*Предоставленный отрывок*
——
Прочитал на ПРОЗе замечательную статью Виореля Ломова и стал искать на своих полках и нашел книгу Мисимы «Золотой Храм» 1999 года издания и стал читать. Как впервые. И обнаружил на полях отметки, легкие черточки карандашом, в общем редкое для меня. И через какое-то время подумал, что эти метки характеризуют не только героя книги и автора ее, но и меня, читателя согласного или несогласного, что в общем конечно естественно. И выписал отмеченные места и показалось это интересно.
Я впервые увидел, как по мановению смерти дух обращается в материю.
Для меня все было совершенно очевидно: мои чувства тоже страдают заиканием, они всегда запаздывают.
По сути дела, это мое собственное отражение в зеркале. Каким бы красавцем ни был мой собеседник, в такую минуту его лицо делается столь же безобразным, как мое.И стоит мне увидеть перед собой эту знакомую маску, как сразу все то важное, что я стремлюсь выразить, превращается в никому не нужный мусор...
Ведь я уже говорил, что насмешки и презрение нравятся мне куда больше, чем сочувствие.
Я думал, зря Киото столько веков избегал пожаров войны, тем самым он утратил долю своей неповторимой красоты.
——
*Исходные записи*
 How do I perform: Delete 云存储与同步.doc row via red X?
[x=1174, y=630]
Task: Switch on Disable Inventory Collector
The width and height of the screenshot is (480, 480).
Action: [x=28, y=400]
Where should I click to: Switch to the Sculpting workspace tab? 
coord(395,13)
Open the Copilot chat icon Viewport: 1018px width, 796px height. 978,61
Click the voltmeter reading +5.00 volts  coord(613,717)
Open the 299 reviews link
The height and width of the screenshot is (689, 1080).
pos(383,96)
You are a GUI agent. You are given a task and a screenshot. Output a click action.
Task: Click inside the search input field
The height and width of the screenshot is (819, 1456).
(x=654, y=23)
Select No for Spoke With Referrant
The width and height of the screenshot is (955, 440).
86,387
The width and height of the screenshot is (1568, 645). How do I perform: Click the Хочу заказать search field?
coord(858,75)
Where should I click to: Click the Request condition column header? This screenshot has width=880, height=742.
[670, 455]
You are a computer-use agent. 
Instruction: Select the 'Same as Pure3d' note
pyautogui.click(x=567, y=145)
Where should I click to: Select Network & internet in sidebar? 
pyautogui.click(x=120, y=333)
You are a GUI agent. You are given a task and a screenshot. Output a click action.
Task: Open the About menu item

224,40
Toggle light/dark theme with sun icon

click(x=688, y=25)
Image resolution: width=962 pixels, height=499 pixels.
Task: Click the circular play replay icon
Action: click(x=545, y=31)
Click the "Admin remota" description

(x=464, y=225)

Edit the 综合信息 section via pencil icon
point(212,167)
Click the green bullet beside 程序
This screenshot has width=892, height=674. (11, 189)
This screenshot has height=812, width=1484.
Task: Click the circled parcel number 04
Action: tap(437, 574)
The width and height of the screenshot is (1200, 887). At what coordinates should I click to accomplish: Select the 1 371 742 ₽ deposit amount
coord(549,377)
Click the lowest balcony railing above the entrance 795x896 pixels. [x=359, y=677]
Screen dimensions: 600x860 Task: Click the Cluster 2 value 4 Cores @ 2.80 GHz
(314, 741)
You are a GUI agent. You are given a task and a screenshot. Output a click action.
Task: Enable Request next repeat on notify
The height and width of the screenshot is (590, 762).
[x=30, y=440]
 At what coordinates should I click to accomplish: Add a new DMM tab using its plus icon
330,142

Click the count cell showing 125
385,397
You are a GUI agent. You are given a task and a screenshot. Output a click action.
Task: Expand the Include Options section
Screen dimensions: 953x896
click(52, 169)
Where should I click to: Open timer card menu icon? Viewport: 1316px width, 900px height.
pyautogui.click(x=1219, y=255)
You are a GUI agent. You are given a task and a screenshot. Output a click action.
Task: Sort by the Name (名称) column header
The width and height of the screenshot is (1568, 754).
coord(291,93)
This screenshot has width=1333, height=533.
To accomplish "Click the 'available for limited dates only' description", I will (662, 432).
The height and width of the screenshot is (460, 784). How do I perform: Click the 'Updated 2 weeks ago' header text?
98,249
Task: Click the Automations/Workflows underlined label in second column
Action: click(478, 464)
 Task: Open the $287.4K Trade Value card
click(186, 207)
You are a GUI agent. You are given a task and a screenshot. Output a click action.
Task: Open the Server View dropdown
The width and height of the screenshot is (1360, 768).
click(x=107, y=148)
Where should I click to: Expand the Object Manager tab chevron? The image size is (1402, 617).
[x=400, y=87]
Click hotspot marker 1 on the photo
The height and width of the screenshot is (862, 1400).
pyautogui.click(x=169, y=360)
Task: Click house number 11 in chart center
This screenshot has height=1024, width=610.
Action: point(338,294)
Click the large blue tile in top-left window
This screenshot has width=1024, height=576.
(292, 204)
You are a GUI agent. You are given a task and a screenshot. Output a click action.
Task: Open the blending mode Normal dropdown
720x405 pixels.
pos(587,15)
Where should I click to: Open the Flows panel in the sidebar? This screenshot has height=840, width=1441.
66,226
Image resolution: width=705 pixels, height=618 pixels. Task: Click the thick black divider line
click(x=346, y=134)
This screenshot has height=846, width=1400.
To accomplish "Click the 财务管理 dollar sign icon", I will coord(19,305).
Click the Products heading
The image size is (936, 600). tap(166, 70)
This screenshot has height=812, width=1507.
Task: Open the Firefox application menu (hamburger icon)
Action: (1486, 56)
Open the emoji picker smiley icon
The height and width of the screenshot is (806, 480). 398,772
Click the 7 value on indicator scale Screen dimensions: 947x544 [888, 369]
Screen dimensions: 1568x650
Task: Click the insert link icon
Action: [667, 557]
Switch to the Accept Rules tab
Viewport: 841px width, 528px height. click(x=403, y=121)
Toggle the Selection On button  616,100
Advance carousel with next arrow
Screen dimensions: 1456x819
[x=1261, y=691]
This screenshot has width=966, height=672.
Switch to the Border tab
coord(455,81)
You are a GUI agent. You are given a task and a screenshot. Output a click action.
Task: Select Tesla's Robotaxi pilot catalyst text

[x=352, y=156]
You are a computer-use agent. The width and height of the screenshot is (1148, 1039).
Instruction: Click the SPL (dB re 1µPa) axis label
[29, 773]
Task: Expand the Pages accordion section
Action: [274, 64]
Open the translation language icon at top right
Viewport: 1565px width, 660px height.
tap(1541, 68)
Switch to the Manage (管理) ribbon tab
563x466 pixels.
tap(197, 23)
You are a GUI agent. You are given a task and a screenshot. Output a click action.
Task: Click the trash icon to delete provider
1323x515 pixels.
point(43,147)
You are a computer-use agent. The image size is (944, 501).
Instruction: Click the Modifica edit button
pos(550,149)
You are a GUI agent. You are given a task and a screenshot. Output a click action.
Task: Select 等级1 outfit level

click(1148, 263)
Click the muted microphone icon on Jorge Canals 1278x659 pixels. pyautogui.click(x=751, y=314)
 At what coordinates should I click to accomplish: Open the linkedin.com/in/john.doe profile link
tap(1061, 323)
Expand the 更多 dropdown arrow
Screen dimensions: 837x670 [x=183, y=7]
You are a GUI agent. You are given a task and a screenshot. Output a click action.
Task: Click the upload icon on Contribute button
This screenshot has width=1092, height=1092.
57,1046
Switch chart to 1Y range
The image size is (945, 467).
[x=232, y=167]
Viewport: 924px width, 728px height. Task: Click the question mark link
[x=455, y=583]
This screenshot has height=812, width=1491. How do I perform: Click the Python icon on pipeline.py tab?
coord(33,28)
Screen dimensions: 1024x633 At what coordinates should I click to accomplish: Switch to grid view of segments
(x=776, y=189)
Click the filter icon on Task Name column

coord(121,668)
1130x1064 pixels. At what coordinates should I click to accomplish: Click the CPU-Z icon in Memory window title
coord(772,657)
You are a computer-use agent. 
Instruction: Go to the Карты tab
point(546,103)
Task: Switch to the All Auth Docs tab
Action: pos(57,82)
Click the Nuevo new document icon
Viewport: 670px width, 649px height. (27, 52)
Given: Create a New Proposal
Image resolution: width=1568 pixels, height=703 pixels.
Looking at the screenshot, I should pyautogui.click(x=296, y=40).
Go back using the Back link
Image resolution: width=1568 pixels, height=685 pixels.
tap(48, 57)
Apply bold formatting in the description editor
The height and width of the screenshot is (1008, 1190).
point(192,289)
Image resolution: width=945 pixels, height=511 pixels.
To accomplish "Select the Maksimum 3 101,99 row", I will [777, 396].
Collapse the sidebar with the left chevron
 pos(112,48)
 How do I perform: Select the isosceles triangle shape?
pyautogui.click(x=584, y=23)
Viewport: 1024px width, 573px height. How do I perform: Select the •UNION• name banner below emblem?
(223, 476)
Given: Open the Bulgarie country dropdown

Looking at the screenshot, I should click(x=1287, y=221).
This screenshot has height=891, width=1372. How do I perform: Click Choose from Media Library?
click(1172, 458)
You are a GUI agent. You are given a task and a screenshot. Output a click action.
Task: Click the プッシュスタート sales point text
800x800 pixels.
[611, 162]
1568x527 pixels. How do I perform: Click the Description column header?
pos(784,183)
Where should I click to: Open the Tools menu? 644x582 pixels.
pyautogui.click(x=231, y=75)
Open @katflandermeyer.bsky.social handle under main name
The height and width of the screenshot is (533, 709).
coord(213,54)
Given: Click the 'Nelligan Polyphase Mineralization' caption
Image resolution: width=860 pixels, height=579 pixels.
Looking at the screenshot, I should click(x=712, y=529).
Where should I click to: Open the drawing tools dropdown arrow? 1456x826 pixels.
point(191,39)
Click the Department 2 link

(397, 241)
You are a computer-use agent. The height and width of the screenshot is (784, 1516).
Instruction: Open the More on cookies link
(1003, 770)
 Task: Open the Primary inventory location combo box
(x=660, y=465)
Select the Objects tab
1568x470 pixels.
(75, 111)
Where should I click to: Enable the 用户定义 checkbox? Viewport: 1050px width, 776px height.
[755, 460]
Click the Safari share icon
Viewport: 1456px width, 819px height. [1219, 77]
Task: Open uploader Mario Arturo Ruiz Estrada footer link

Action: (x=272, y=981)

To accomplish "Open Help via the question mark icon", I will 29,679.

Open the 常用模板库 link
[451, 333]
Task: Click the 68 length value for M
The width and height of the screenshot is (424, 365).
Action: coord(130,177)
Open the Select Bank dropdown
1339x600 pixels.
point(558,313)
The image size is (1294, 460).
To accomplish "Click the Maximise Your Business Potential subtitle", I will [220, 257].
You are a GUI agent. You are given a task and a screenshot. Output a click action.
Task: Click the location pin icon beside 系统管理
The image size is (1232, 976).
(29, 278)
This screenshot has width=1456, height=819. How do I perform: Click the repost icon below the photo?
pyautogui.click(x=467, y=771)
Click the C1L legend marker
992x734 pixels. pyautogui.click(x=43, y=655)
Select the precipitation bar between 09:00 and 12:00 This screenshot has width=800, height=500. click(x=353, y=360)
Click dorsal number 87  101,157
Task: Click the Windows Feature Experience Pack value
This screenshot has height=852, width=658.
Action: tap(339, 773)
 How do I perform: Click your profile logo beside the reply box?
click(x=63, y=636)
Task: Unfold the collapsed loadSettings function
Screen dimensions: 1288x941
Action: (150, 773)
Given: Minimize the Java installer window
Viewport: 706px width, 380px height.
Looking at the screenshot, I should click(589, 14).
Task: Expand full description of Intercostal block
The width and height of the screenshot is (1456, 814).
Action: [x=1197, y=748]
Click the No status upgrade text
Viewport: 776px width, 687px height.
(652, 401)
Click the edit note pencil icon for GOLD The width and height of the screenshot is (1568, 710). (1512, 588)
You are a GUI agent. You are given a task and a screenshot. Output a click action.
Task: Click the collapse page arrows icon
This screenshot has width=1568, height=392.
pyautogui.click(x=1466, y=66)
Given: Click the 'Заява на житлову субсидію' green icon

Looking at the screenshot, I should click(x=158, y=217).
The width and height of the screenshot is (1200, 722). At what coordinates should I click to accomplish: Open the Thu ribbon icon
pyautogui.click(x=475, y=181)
——
*Что сделать*
1. Отредактируйте заметки о «Золотом Храме», начиная со слов «По сути дела, это» и заканчивая словами «больше, чем сочувствие.»: перепишите этот фрагмент, заменив «мусор» на «хлам».
2. Пожалуйста, продолжите заметки о «Золотом Храме», начав сразу после последней фразы.

*Ответы*
1.
По сути дела, это мое собственное отражение в зеркале. Каким бы красавцем ни был мой собеседник, в такую минуту его лицо делается столь же безобразным, как мое.И стоит мне увидеть перед собой эту знакомую маску, как сразу все то важное, что я стремлюсь выразить, превращается в никому не нужный хлам...
Ведь я уже говорил, что насмешки и презрение нравятся мне куда больше, чем сочувствие.

2.
Но иногда случалось, что придуманные мной самим причины мне же и навязывали совершенно неожиданные эмоции, чуждые моей натуре изначально.
Подобные поступки были мне чужды — я не обладал ни средствами, ни возможностями, ни внутренней свободой для их совершения.
Калеки, по-моему, чем-то похожи на красивых женщин. И те и другие устали от вечно обращенных на них взглядов...
Я интуитивно понял, что этому юноше, окруженному цветами и сиянием весеннего дня, неведомы мучающие меня застенчивость и душевные страдания.
Рыбак рыбака видит издалека — вроде как сектант, который сразу чует единоверца, или трезвенник, сразу распознающий другого такого же придурка.
Наше недовольство миром, сколь бы яростным оно ни было, в принципе излечимо: достаточно, чтобы изменился ты сам, либо окружающий тебя мир.
Между тем я прекрасно усвоил, что человек обладающий комической внешностью, не может позволить себе роскоши выглядеть трагичным... Я не должен вызывать жалости — хотя бы из жалости к окружающим.
В тихой картине природы, покрытой молодой зеленью, я уловил дыхание ада. Оно давало почувствовать себя и днем и ночью, всегда и везде — достаточно было только о нем подумать. Стоило призвать ад, и он сразу оказывался тут как тут.
Знаменитые вишневые деревья Арасияма, по преданию пересаженные сюда в ХIII веке с горы Ёсино, уже отцвели, и теперь их ветки зеленели молодыми листочками. В этих краях вишни после цветения утрачивают всякий смысл, словно имена умерших красавиц.
Больше всего я завидовал одному: Цурукава удалось закончить свой жизненный путь, нисколько не утруждая себя тяжким бременем сознания своей исключительности, по крайней мере исключительности возложенной на него миссии.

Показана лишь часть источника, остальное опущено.